Climatic controls on speleothem initial δ234U: evidence from Ejulve Cave over the last 260 ka

The use of δ²³⁴U as a paleoclimatic proxy in stalagmites has remained sporadic, despite uranium isotopes being routinely obtained through U-Th dating. Here, we investigate δ²³⁴U values in six stalagmites from Ejulve cave (northeastern Iberia) spanning the last 260 ka. Elevated δ²³⁴U values are attributed to selective leaching of ²³⁴U from damaged lattice sites and recoil-induced oxidation, with an additional accumulation of ²³⁴U recoils resulting from alpha-decay after growth hiatuses. This selective leaching mechanism weakens under conditions of enhanced bedrock dissolution, resulting in lower δ²³⁴U values.

The mechanisms controlling δ²³⁴U are primarily governed by infiltration frequency and the exposure of mineral surfaces to percolating solutions. However, the efficiency of these processes is strongly modulated by temperature, through its control on soil respiration, soil CO₂ availability, and the intensity of bedrock dissolution. This interpretation is supported by the consistent long-term correlation between δ²³⁴U and sea surface temperatures from the Atlantic Iberian Margin, with lower δ²³⁴U values observed during warmer SST intervals. During stadials and glacial maxima, lower temperatures likely reduced vegetation cover and soil respiration rates, thereby decreasing soil CO₂ concentrations and overall carbonate dissolution rates.
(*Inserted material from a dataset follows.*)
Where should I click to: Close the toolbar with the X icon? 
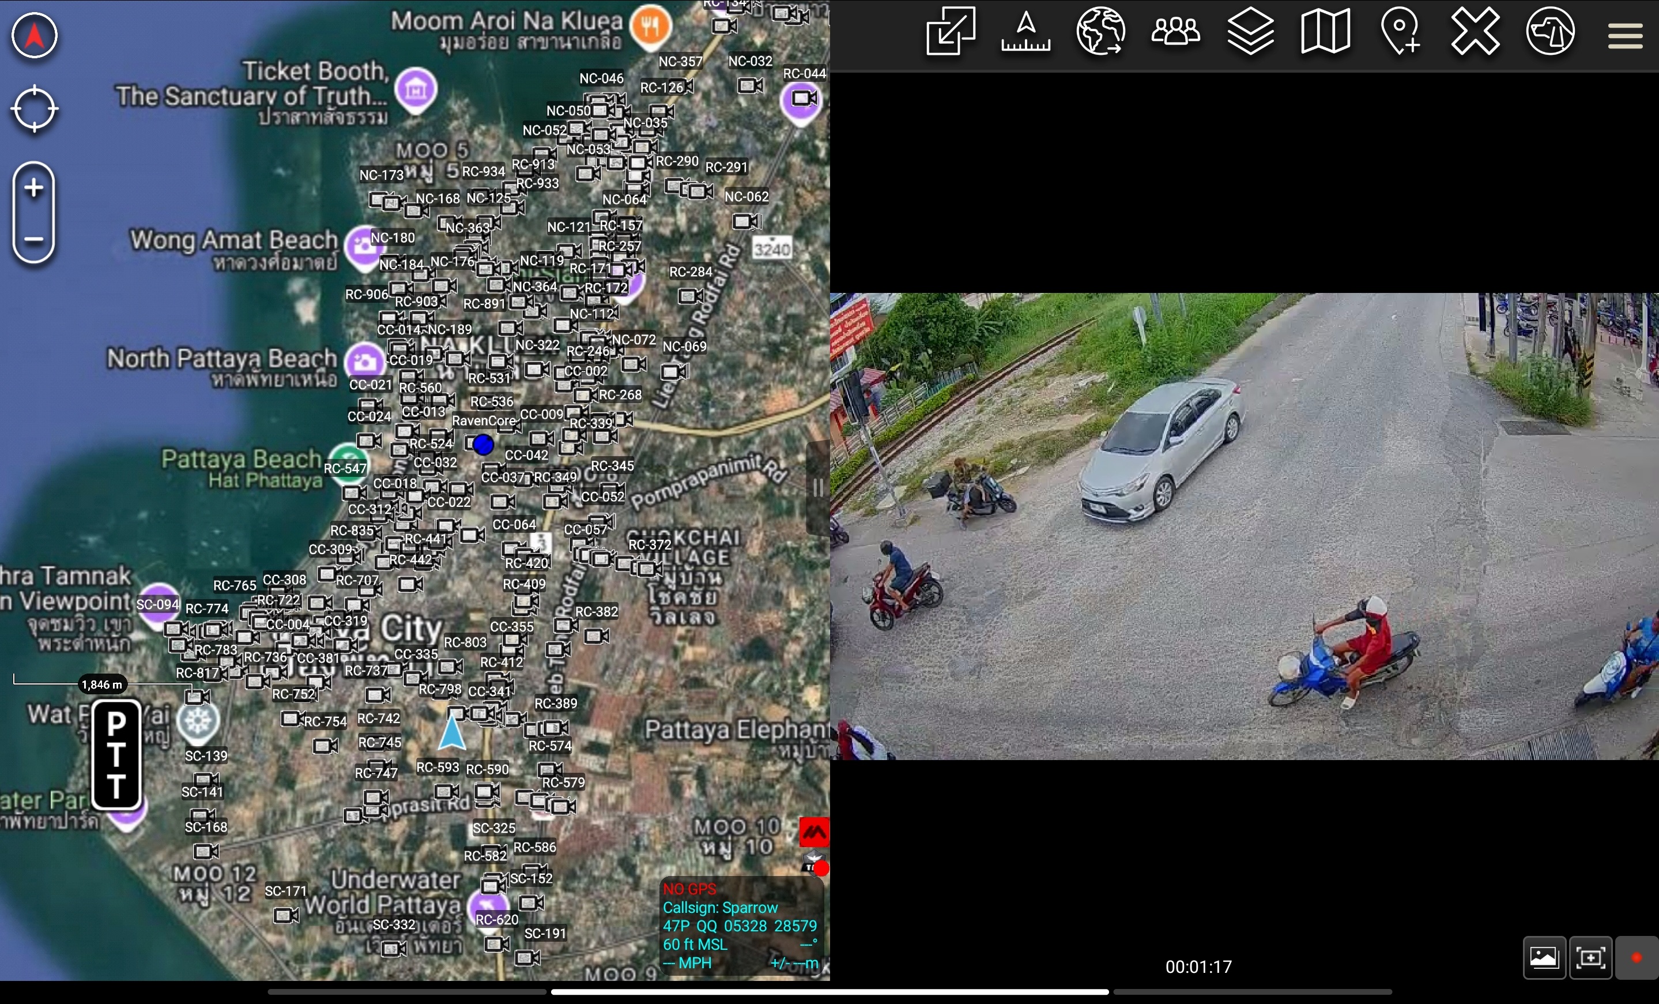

Under such conditions, preferential leaching of ²³⁴U from bedrock surfaces is enhanced due to lower bulk rock dissolution. In addition, the high elevation of the study area and the occurrence of frequent winter frosts may have promoted repeated freeze–thaw cycles, inducing microfracturing and increasing the exposure of fresh mineral surfaces to selective leaching. 
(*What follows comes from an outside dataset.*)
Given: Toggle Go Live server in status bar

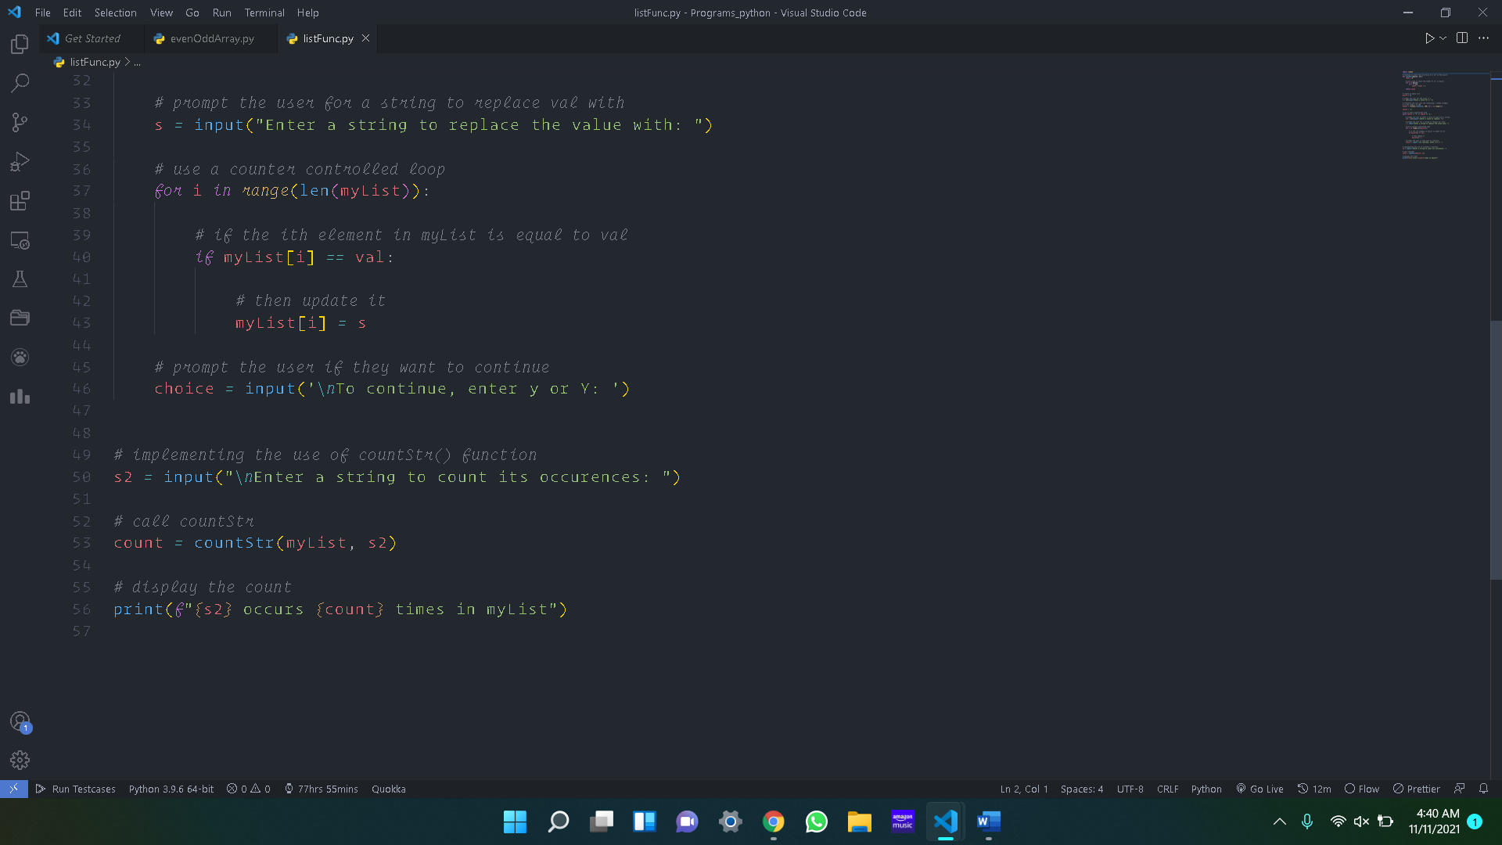Looking at the screenshot, I should pyautogui.click(x=1259, y=789).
Conversely, warmer conditions during interstadials and interglacials promoted higher soil respiration rates and soil CO₂, accelerating bedrock dissolution and yielding low δ²³⁴U values. This coupling between bedrock dissolution intensity and δ²³⁴U is clearly expressed by its correlation with stalagmite growth rate, with important implications. The link between δ²³⁴U, bedrock dissolution, and the initial dripwater oversaturation indicates that δ²³⁴U can serve as a valuable complement to δ¹³C, as both proxies are strongly influenced by soil respiration and soil CO₂, and thus reflect soil and vegetation productivity sensitive to both humidity and temperature. A further implication is that, unlike δ¹³C, uranium isotopes are not fractionated during prior calcite precipitation (PCP). Consequently, δ²³⁴U can be combined with PCP-sensitive proxies such as Mg/Ca or δ⁴⁴Ca to disentangle PCP variations driven by changes in drip rate from those related to shifts in the initial saturation state of dripwater. Finally, we advocate for the broader use of δ²³⁴U as a paleoclimatic proxy in speleothem-based studies from other cave systems.